┌──

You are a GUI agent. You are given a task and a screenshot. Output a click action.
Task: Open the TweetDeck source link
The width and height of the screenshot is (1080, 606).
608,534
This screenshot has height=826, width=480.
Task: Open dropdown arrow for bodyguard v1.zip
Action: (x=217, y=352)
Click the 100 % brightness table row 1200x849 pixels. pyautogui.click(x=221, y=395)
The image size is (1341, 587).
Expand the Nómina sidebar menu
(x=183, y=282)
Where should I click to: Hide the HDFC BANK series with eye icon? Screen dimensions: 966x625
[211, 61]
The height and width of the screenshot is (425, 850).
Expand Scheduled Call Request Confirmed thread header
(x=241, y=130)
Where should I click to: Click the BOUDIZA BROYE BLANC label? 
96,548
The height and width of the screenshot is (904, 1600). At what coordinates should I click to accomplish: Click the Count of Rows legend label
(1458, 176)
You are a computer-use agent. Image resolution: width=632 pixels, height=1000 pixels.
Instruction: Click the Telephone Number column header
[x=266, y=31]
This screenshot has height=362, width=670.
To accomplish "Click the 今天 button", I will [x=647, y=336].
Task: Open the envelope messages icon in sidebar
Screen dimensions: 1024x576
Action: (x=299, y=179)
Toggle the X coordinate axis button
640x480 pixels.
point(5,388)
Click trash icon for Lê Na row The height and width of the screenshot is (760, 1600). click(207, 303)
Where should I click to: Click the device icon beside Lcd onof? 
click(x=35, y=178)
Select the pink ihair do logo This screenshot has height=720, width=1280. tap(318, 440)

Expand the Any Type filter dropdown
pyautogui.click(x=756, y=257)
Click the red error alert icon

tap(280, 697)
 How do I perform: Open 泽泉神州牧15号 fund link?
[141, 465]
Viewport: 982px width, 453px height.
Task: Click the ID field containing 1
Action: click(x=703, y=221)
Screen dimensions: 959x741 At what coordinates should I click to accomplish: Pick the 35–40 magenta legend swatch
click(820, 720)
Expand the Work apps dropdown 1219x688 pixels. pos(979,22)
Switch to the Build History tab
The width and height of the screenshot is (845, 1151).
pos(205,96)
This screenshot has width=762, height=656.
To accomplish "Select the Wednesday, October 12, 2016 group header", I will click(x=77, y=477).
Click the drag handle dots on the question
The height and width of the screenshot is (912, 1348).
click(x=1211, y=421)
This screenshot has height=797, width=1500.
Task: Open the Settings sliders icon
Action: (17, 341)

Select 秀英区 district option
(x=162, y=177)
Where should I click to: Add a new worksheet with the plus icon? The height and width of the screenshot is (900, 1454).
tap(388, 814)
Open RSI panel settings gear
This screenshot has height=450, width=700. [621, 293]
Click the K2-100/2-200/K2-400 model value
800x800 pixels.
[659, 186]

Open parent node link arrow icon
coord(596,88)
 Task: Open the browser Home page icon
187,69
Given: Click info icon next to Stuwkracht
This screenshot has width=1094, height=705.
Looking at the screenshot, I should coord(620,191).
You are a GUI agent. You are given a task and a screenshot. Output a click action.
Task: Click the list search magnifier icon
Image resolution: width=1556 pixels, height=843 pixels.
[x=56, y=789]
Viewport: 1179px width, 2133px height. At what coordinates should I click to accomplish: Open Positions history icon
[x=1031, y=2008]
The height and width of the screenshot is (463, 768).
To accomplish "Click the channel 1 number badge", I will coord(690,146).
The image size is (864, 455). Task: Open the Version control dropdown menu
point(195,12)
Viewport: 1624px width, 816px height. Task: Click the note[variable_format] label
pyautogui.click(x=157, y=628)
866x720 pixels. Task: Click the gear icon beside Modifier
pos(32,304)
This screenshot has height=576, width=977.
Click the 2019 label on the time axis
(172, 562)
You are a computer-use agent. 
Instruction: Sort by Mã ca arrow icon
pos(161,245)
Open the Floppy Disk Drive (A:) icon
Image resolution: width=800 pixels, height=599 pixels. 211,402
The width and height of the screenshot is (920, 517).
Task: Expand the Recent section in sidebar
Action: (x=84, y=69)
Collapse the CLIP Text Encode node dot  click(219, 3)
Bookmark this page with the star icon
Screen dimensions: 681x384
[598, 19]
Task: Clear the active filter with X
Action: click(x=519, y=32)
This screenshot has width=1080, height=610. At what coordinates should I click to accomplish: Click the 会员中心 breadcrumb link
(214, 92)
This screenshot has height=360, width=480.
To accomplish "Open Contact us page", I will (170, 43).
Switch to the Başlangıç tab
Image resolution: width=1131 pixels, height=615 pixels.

└──

Look over the material above and report how many of its lines have the string "will" in them, nothing more.

**FINISHED EXERCISE:** 4